An apparatus for decoding 3D data from a stream for display on a screen, comprising:
The stream has several levels:
Two independent layers, a base layer containing video data of the right image and a level 0 enhancement layer containing video data of the left image, or vice versa,
A second level 1 enhancement layer comprising two independent enhancement layers, a first level 1 enhancement layer comprising a depth map relating to the image of the base layer and a depth map relating to the level 0 enhancement layer image; Level 1,
Level 2 including a level 2 enhancement layer containing occlusion data about the base layer image
Are organized on,
And a 3D display adaptation circuit, wherein said decoding device utilizes the data of the received one or more data stream layers to make them compatible with said display device.

The circuit of claim 5, wherein the 3D display adaptation circuit comprises:
Using level 0 layers 18 when the display is on a 3D movie screen, on a 2 view stereoscopic screen requiring the use of glasses, or on a 2 view autostereoscopic screen,
Using the base layer and the first level 1 enhancement layer 19 when the display is on a Philips “2D + z” type screen,
Using both the level 0 and level 1 layers 21 when the display is on an MVD type autostereoscopic 3DTV,
A decoding device utilizing the base layer, the level 1 and level 2 first enhancement layer (20) when the display is on an LDV type screen.

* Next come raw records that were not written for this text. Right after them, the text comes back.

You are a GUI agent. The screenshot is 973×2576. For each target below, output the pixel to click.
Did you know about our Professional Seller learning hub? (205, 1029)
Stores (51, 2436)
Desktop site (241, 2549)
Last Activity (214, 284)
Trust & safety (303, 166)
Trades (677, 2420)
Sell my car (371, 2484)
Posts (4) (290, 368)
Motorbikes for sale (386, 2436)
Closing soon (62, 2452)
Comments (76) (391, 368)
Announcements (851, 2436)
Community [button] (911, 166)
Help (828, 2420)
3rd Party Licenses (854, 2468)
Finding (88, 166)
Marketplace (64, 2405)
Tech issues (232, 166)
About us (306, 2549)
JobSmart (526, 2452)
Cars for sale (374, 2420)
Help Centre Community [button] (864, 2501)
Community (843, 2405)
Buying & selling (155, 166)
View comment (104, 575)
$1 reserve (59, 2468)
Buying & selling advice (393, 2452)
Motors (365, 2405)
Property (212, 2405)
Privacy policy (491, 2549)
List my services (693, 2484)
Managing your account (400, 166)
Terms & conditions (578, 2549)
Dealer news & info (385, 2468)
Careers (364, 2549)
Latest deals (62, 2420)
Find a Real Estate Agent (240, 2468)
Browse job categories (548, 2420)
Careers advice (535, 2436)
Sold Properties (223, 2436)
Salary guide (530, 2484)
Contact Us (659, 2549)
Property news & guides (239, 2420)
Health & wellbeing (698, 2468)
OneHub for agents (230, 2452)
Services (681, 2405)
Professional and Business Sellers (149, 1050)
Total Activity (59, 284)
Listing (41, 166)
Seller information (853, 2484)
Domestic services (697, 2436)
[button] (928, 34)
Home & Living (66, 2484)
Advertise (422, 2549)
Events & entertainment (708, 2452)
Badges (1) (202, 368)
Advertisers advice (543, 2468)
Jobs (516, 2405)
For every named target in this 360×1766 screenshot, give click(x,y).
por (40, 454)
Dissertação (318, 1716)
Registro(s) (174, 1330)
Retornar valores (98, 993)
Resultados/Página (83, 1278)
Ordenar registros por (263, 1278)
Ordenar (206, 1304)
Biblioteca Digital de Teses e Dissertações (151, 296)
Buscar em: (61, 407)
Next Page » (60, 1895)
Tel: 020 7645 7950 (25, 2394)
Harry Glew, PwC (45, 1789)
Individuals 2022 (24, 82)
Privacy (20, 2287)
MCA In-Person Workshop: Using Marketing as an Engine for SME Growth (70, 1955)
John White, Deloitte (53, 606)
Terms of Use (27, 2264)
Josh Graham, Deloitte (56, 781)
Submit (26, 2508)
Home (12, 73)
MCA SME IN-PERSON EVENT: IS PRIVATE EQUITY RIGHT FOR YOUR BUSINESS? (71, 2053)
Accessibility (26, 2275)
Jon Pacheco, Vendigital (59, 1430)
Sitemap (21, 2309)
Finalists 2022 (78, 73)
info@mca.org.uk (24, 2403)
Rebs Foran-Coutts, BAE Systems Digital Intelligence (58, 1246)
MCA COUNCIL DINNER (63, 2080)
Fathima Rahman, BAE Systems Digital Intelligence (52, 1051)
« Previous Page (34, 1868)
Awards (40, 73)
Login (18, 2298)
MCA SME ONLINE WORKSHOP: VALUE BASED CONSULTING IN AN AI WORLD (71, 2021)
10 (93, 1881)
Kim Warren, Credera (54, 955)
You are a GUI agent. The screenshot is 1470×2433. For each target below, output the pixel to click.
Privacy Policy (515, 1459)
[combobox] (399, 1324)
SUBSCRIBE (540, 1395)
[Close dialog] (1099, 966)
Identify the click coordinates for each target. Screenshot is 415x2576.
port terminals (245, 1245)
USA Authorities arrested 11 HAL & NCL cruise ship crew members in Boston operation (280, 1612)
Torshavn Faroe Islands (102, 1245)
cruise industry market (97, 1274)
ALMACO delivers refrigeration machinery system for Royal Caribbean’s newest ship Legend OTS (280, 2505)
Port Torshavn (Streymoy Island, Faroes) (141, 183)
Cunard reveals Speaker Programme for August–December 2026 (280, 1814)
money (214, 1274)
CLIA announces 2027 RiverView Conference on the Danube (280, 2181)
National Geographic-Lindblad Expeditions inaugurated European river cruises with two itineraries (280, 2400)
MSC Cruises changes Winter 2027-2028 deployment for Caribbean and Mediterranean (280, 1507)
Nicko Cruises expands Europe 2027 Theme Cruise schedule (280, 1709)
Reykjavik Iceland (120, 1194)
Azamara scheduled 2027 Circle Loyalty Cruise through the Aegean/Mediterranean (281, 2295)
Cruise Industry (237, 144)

As a video data transport stream, the stream syntax has the following structure:
A level 0 layer consisting of two independent layers, one base layer containing the video data of the right image and an enhancement layer containing the video data of the left image, or vice versa,
A first level 1 enhancement layer which itself comprises two independent enhancement layers, a depth map relating to the image of the base layer, a second level 1 comprising a depth map relating to the image of the level 0 enhancement layer; A level 1 enhancement layer composed of an enhancement layer,
Level 2 enhancement layer containing occlusion data about the base layer image
Video data transport stream, the data layers being distinguished from each other.